Inflation and Interest rate view
· High interest rates are required to control inflation. High real interest rates control demand and encourage people to save, thereby pushing inflation even lower.
· The June 2017 RBI’s consumer confidence report indicates decreasing confidence that consumers have in their income growth and job opportunities. This coupled with high real rates should affect demand negatively as people save more.
· GST in the short term can affect business and therefore spending confidence adversely.
· Demonetization would affect consumer spending as the propensity to spend cash is much more than to spend tax paid money through cheque. Tax paid money is generally saved in FDs and equities.
· For the next 8 months, India’s inflation should average 3% ((1.5+4.5)/2), therefore according to the current interest rate, for remaining FY18 India’s real interest rate would be 6-3=3%. Which is one of the highest in the world if not the highest. RBI a couple of years back has stated that 1.5-2% was its target for real interest rates.

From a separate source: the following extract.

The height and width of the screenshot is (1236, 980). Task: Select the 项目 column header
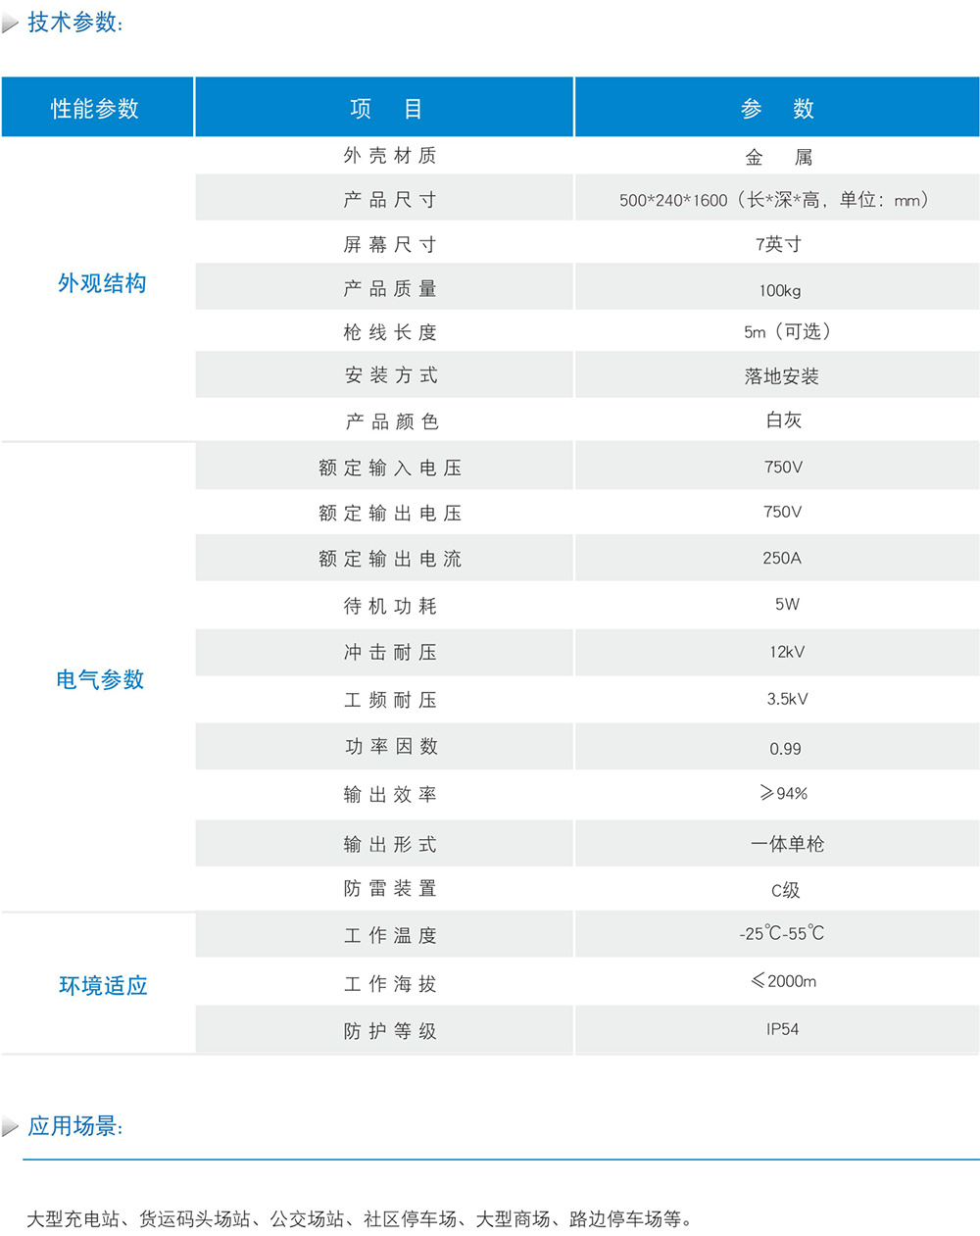tap(385, 109)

· Such high real interest rate medicine, should ensure that inflation undershoots the forecasts in spite of the base effects and technical HRA adjustments, as demand could remain subdued. In fact a lower real interest rate could be required at CPI significantly below 4% pivot to boost demand.
· Below target global inflation also points to this reality.
· Appreciated INR keeps imported inflation and internationally benchmarked prices in check as well.
· Therefore I would expect lower inflation readings and markets subsequently pricing in 1 more 25bps rate cut during the current FY.
USDINR 1Y forward view
o Below chart shows India and US inflation differential vis a vis INR 1 Y forwads
o In the last 1 year, although India’s inflation has surprised on the downside forwards have not been able to move significantly lower, except for the period of Nov 2016 when RBI stopped paying forwards as it neared the FCNRB repayments (chart below)
o Current 1y forwards are at 4.3% while interest rate differential is at 5%. During period of INR appreciation (like the current one) forward rates have been 1.5-2% below interest rate differential. Looks like in June 2017 RBI has also allowed forwards to move lower as it cut rates.
o Going forward if RBI does not want INR to appreciate too much then it would want lower forwards. Higher forwards make carry trades more attractive and encourage speculative short USDINR positions, compounding RBI’s rupee and liquidity problems.
o US is expected to raise rates once more in 2017 and once in 2018.
o Given the India inflation view and the past behaviour of the forwards along with RBI’s reservation with significant INR appreciation, the following is what I would expect on USDINR 1 year forwards
· Receive 1 year forward at 280p or at 4.45% for a move to 3.5% pa or 223p at current spot. 248p could act as a strong support. Stop would be a weekly close above 295p (which would be a reversal of the June 2017 post rate cut move). CMP 275p.